KASTANIES, Greece (Reuters) – Nearly 1,000 migrants tried to cross into Greece from Turkey in the past 24 hours despite tight border security, Greek officials said on Tuesday, suggesting little respite in a nearly two-week diplomatic bust-up between Ankara and the European Union.
President Tayyip Erdogan, whose decision on Feb. 28 to open Turkey’s border to migrants wishing to leave triggered the crisis at the border, repeated on Tuesday his call for EU member state Greece to let the people through.
In a briefing to reporters on the border, Greek officials said 963 people had been prevented from illegally crossing into Greece between 6 a.m. on Monday and 6 a.m. on Tuesday, with 52 of them arrested.
The arrested included migrants from Syria, Afghanistan and Iran, the officials said.
Greek military vehicles and soldiers on foot continued to patrol along the wire and steel fence that separates Greece’s Kastanies crossing from Turkey’s border post at Pazarkule.

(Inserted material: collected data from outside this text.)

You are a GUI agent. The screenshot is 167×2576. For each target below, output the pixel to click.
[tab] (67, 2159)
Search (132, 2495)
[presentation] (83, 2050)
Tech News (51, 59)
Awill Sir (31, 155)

A Greek military band marched close to the Pazarkule crossing playing the Greek national anthem, a reminder of the nationalist passions the crisis has unleashed on both sides.
Greek security forces say they have stopped some 42,000 people from trying to enter Greek territory since the migrants flocked to the border from all over Turkey after Erdogan’s decision to open the border.
That decision appeared designed to put pressure on the EU to offer more financial support to Ankara to handle the 3.6 million migrants it has absorbed from Middle East conflicts and provide the NATO ally with more backing for its role in Syria.
In Brussels, European Commission President Ursula von der Leyen and European Council President Charles Michel told Erdogan on Monday he needed to pull the migrants back from the border before the EU would consider further support for Turkey.